Dataset entries:
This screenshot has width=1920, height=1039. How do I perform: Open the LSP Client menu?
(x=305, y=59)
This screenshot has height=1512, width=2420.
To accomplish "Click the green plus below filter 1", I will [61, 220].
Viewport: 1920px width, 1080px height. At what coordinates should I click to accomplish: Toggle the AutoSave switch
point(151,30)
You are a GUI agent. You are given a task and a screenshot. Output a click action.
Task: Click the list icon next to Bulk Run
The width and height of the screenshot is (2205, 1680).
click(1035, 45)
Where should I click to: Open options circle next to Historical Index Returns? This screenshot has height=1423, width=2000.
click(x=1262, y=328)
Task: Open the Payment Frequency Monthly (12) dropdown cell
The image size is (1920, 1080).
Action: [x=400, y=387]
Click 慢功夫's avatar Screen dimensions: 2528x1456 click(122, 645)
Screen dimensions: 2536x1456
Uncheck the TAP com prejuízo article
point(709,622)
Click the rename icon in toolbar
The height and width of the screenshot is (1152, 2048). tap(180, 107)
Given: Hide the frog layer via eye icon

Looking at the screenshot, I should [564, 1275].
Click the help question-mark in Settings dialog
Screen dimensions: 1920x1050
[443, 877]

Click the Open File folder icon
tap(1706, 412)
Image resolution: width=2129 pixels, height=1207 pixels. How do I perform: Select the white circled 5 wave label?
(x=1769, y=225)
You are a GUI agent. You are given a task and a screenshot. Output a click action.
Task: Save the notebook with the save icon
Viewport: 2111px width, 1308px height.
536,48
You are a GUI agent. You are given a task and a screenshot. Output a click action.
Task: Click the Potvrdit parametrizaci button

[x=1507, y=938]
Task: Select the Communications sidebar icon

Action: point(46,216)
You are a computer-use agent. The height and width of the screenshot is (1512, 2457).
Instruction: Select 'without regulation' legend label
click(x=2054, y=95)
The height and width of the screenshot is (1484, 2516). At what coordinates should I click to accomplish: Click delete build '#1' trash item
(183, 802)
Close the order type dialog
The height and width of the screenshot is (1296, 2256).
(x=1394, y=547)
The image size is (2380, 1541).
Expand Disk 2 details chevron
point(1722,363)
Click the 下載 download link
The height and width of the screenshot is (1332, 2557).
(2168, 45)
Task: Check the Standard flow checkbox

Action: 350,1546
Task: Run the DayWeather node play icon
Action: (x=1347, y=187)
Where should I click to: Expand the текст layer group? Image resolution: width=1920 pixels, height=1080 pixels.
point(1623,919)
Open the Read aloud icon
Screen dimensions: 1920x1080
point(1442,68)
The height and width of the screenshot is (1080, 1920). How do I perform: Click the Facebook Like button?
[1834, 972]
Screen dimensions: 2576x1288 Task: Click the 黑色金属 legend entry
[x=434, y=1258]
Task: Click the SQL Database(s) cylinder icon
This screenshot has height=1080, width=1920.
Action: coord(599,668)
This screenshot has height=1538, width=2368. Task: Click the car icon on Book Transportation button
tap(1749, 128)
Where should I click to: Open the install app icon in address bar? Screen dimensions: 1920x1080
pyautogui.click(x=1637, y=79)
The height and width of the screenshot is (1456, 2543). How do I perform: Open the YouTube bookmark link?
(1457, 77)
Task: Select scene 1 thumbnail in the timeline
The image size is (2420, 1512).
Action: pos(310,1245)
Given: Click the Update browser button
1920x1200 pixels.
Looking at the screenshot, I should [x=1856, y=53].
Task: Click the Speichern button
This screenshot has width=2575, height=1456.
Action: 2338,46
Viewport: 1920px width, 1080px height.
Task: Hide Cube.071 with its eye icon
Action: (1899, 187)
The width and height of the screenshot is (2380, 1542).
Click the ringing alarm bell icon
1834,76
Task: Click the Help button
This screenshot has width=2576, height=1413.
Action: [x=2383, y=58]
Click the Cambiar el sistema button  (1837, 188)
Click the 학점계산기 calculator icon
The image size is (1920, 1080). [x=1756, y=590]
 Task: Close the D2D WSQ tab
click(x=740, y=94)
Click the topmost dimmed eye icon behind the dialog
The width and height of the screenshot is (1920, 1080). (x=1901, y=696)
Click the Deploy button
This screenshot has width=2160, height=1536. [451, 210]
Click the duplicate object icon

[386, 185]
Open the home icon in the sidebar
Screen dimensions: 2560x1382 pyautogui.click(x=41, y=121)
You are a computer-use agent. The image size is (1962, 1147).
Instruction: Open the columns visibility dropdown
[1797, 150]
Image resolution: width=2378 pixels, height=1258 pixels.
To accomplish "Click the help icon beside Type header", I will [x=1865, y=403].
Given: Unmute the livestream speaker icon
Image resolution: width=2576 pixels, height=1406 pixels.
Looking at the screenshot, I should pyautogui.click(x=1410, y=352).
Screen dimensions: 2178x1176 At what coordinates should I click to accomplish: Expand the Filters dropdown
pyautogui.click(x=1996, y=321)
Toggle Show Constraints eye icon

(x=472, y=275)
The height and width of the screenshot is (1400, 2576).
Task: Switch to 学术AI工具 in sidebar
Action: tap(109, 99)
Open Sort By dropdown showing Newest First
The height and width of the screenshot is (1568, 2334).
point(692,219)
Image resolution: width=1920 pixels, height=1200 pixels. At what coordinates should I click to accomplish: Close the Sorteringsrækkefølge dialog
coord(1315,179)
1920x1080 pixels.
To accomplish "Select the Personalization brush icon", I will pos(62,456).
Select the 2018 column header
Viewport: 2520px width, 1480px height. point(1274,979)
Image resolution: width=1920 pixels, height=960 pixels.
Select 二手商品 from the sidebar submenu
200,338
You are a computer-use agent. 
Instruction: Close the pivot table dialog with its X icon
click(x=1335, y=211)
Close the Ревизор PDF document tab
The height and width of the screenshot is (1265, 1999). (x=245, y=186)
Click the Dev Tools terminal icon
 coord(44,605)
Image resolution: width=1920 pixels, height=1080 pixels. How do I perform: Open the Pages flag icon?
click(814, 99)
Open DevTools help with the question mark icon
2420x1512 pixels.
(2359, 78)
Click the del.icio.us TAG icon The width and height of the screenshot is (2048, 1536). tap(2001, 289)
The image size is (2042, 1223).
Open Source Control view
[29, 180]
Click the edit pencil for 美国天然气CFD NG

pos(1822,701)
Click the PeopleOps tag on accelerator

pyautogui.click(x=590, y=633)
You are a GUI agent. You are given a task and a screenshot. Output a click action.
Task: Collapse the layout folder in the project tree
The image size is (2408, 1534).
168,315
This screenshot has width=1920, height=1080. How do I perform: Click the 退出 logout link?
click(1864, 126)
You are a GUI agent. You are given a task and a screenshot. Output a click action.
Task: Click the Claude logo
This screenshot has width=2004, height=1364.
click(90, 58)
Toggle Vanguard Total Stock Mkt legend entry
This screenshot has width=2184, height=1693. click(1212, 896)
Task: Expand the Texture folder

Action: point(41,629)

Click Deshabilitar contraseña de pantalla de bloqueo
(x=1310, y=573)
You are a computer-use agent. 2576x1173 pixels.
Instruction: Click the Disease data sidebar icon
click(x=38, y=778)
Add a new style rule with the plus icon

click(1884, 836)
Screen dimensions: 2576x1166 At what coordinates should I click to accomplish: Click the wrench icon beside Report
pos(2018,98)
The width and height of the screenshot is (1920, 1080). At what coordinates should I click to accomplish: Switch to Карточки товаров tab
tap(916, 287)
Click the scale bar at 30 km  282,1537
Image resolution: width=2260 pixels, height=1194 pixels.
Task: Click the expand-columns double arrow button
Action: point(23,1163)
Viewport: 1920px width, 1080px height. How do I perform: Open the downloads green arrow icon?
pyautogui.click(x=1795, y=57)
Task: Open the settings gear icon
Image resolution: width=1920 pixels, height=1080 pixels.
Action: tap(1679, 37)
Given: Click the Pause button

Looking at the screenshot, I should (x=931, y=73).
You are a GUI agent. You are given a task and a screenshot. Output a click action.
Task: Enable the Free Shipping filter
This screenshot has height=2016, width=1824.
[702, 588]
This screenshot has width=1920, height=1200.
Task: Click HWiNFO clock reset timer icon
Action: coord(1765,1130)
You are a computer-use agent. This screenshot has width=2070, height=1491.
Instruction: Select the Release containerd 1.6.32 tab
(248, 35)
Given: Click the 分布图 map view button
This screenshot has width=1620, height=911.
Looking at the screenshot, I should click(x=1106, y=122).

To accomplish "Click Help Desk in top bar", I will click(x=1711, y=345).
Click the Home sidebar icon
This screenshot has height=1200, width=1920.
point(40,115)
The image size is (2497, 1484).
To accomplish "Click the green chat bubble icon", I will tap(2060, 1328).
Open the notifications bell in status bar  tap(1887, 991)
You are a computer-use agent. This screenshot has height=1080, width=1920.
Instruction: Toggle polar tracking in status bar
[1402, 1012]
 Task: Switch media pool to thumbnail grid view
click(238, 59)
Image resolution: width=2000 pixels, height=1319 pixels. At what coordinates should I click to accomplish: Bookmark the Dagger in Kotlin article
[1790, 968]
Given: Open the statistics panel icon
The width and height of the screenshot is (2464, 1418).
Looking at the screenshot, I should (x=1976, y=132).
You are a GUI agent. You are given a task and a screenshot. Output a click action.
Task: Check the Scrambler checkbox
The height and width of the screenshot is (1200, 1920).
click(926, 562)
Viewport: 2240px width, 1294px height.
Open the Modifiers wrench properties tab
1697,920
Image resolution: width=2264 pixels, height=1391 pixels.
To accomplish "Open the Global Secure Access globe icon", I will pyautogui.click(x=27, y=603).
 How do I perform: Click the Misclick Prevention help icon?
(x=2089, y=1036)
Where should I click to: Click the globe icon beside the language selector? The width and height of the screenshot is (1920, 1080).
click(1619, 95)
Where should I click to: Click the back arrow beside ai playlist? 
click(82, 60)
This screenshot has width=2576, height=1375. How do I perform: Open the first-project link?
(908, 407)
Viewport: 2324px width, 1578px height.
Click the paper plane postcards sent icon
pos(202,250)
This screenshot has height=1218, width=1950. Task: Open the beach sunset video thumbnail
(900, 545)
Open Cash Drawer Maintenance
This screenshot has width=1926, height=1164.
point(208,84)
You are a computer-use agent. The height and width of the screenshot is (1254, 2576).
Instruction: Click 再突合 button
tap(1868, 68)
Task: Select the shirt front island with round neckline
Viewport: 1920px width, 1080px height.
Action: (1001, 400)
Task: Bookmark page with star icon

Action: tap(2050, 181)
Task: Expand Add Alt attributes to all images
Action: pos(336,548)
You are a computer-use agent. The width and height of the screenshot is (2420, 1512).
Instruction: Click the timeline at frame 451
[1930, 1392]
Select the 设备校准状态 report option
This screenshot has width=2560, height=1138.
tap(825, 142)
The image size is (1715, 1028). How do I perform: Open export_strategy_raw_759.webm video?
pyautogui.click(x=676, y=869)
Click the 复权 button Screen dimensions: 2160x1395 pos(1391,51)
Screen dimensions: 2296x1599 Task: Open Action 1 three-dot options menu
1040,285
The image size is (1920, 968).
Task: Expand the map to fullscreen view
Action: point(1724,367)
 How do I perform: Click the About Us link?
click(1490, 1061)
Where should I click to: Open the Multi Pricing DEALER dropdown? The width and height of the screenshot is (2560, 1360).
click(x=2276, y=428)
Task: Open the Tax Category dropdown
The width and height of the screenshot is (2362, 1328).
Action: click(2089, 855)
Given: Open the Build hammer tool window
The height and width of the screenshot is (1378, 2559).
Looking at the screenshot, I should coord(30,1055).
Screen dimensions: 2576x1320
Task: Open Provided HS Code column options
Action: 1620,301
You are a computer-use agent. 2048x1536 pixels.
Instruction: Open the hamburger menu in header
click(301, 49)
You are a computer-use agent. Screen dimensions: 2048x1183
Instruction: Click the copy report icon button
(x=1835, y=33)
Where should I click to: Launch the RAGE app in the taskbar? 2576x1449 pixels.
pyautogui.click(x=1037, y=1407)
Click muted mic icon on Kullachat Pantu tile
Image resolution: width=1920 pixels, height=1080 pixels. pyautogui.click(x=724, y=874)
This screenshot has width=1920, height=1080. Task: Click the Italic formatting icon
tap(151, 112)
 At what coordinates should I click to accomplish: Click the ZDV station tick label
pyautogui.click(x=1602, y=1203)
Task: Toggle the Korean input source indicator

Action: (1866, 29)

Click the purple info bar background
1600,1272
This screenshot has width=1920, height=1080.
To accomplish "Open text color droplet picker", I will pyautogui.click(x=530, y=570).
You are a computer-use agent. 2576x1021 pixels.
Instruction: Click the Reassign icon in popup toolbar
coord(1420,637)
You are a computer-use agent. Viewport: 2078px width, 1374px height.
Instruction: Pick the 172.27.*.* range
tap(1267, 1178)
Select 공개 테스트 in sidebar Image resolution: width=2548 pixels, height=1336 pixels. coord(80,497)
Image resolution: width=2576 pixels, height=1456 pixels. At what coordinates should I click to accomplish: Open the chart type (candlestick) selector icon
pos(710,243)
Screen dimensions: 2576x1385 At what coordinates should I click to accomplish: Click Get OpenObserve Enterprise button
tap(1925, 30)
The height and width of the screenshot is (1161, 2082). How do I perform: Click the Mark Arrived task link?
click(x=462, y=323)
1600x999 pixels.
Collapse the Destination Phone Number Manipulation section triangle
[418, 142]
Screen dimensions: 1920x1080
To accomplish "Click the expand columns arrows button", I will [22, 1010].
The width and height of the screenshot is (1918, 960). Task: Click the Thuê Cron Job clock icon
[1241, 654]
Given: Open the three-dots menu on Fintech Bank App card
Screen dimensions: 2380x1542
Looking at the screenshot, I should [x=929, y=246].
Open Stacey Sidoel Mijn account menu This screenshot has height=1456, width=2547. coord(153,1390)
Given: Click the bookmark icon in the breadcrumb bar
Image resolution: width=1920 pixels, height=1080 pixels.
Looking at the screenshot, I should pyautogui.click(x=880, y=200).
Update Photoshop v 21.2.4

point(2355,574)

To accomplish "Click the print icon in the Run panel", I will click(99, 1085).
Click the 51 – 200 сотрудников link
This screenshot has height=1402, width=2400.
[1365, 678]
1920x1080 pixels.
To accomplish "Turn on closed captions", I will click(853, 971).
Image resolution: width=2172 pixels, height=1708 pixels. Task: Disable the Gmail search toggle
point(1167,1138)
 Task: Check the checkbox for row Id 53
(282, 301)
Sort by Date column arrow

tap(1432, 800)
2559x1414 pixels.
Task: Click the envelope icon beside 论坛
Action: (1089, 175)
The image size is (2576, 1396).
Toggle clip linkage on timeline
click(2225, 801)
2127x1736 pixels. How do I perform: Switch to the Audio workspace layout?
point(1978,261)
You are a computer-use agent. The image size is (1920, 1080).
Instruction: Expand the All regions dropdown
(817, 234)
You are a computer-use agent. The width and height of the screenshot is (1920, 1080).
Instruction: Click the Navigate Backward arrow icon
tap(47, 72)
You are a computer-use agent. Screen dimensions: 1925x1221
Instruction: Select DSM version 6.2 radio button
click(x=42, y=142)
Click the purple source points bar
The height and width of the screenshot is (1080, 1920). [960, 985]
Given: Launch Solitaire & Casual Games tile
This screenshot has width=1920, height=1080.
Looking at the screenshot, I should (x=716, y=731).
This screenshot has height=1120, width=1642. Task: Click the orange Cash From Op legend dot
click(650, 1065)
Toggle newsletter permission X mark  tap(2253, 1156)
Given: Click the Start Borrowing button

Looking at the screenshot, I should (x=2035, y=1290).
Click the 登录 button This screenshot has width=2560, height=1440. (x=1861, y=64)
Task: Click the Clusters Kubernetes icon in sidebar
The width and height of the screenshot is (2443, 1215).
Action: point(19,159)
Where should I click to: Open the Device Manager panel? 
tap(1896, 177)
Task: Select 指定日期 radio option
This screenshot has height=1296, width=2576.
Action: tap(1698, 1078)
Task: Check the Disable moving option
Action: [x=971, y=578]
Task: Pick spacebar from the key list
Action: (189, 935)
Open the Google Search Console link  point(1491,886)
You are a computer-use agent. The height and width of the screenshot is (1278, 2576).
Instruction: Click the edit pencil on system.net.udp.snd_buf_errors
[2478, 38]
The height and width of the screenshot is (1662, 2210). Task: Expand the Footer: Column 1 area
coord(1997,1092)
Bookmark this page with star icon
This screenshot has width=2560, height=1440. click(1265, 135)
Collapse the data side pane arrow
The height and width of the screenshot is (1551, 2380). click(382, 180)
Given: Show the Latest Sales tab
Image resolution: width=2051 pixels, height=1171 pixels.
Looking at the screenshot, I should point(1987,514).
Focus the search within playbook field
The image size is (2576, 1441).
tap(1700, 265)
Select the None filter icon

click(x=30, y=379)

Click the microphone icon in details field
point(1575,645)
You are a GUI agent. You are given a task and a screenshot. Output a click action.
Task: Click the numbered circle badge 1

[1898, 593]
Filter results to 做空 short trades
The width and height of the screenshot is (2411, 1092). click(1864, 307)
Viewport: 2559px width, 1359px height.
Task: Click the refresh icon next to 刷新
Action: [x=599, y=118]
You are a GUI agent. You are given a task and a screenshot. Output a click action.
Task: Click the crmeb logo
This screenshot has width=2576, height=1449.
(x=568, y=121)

• **TASK**:
Could you retype exactly the lines above, starting at the line that contains "Add a new style rule with the plus icon" and ending at the line that contains "Task: Enable the Free Shipping filter", and nothing more?

• **SOLUTION TO THE PROBLEM**:
Add a new style rule with the plus icon

click(1884, 836)
Screen dimensions: 2576x1166 At what coordinates should I click to accomplish: Click the wrench icon beside Report
pos(2018,98)
The width and height of the screenshot is (1920, 1080). At what coordinates should I click to accomplish: Switch to Карточки товаров tab
tap(916, 287)
Click the scale bar at 30 km  282,1537
Image resolution: width=2260 pixels, height=1194 pixels.
Task: Click the expand-columns double arrow button
Action: point(23,1163)
Viewport: 1920px width, 1080px height. How do I perform: Open the downloads green arrow icon?
pyautogui.click(x=1795, y=57)
Task: Open the settings gear icon
Image resolution: width=1920 pixels, height=1080 pixels.
Action: tap(1679, 37)
Given: Click the Pause button

Looking at the screenshot, I should (x=931, y=73).
You are a GUI agent. You are given a task and a screenshot. Output a click action.
Task: Enable the Free Shipping filter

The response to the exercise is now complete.